→ **EXERCICE A**: Résumez sous forme de liste le paragraphe du texte sur Socin qui commence par « Son neveu Fausto avait hérité », en conservant ses faits principaux.
→ **EXERCICE B**: Dans le texte sur Socin, recopiez le passage qui va de « Son neveu Fausto » jusqu'à « ce catéchisme ? » inclus, en substituant « avec bienveillance » à « chaleureusement ».

→ **TEXTE À LIRE**:
═══

Son neveu Fausto avait hérité de
ses écrits mais, prudent, évita de les répandre
là où il vivait, c'est à dire à la
cour de Florence. Imitant en cela son oncle, il prit le parti de
se rendre en Suisse où, comme on s'en doute, il ne faut
pas non plus reçu à bras ouverts par les rigides
disciples de Calvin. Il s'en alla donc lui aussi pour la Pologne,
plus exactement à Racow. Des anciens du groupe de Vicence
l'accueillirent chaleureusement, et l'aidèrent à mettre
en ordre les papiers de son oncle. Il écrivit le fameux « Catéchisme
de Rakow », quasiment mis le même pied que la
Bible par les sociniens d'alors.
Que dit ce catéchisme ?
La Bible est la seule règle de foi, mais
ne peut être comprise qu'à la lumière de la
Raison - la Trinité, la divinité de Jésus,
le péché originel, les effets des sacrements, l'éternité des
peines, les mystères et les miracles sont à rejeter
- de même pour la création par la seule volonté de
Dieu, la prescience divine, la
Providence - chacun est libre de penser ce qu'il voulait de Jésus :
Fils de Dieu, Logos, etc… parce que formé dans le
sein de Marie, vierge, par le Saint Esprit et que Dieu lui a alors
insufflé son Verbe. Cependant, pour Socin il est tout aussi
bon de croire qu'il est le fils de Joseph et de Marie, mais alors
divinement inspiré. La mort de Jésus est un exemple
pour les hommes, mais nullement une expiation pour un péché originel
qui n'existe pas. En conséquence il ne peut être adoré comme
Dieu. Enfin, à l'encontre des Réformateurs, Fausto
Socin insiste sur les œuvres qui assurent la salut. Il ne retient
que le baptême par immersion et
la cène comme sacrements, ceux-ci étant des aides
utiles pour vivre sa foi. Rien de plus. Quant à la justice
rétributive, elle peut déboucher soit sur une privation
de Dieu, soit sur des peines plus cruelles. Cela étant,
ces peines ne sont pas éternelles. Enfin la résurrection
de la chair est rejetée comme étant incompatible
avec la raison.

═══

→ **DONNÉES BRUTES**:
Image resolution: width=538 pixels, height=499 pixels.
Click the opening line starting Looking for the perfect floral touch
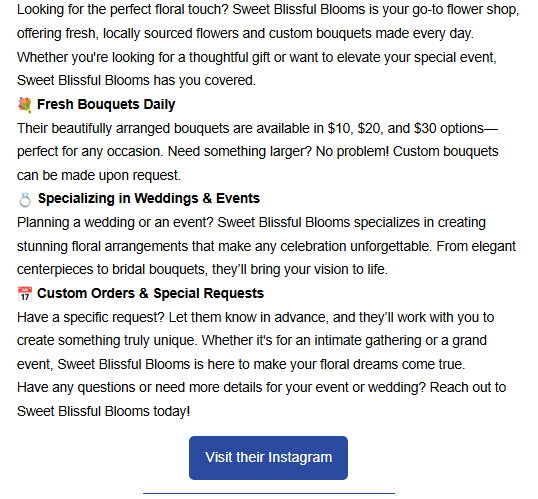[268, 10]
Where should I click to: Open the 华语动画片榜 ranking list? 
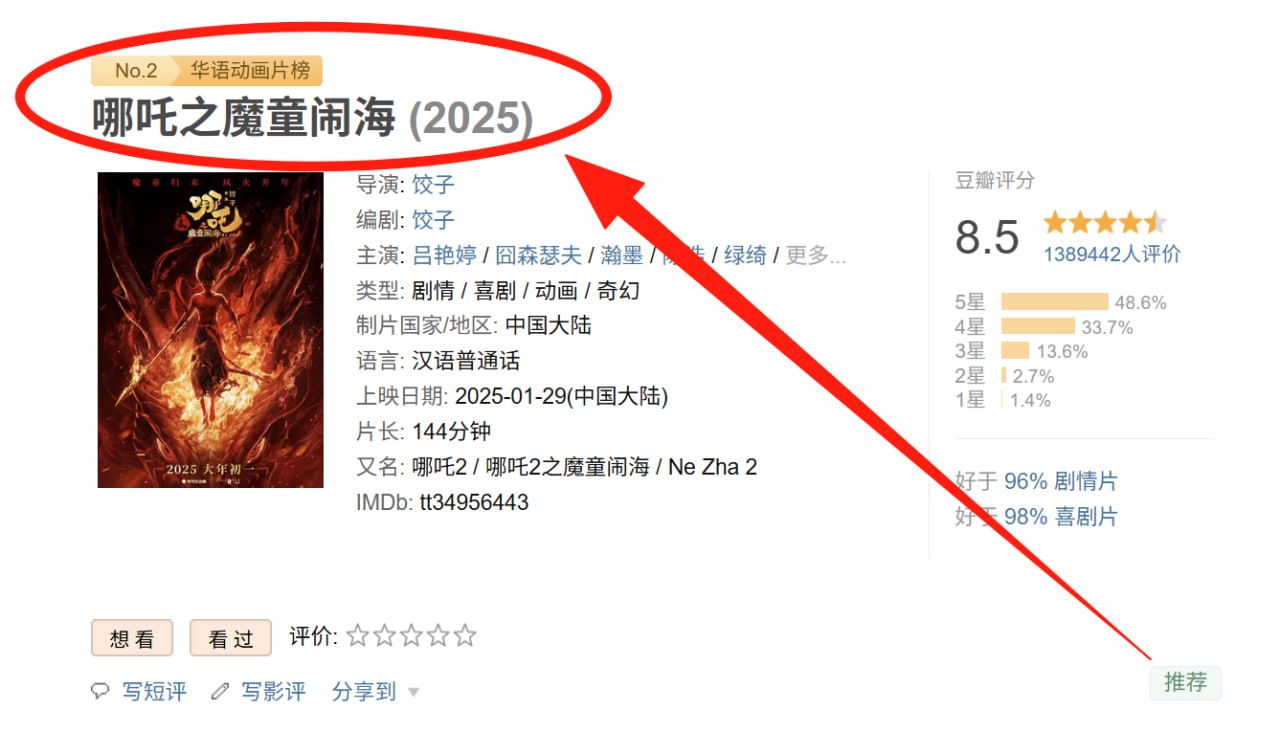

═══

→ **CORRIGÉ A**:
- Fausto hérite des écrits de son oncle, mais il évite prudemment de les diffuser à la cour de Florence, où il vit.
- Comme son oncle, il se rend en Suisse, où les disciples de Calvin ne l'accueillent pas à bras ouverts.
- Il part alors lui aussi pour la Pologne, à Racow. D'anciens membres du groupe de Vicence l'y reçoivent chaleureusement et l'aident à classer les papiers de son oncle.
- Il rédige le « Catéchisme de Rakow ». Les sociniens de l'époque le placent presque au même rang que la Bible.

→ **CORRIGÉ B**:
Son neveu Fausto avait hérité de
ses écrits mais, prudent, évita de les répandre
là où il vivait, c'est à dire à la
cour de Florence. Imitant en cela son oncle, il prit le parti de
se rendre en Suisse où, comme on s'en doute, il ne faut
pas non plus reçu à bras ouverts par les rigides
disciples de Calvin. Il s'en alla donc lui aussi pour la Pologne,
plus exactement à Racow. Des anciens du groupe de Vicence
l'accueillirent avec bienveillance, et l'aidèrent à mettre
en ordre les papiers de son oncle. Il écrivit le fameux « Catéchisme
de Rakow », quasiment mis le même pied que la
Bible par les sociniens d'alors.
Que dit ce catéchisme ?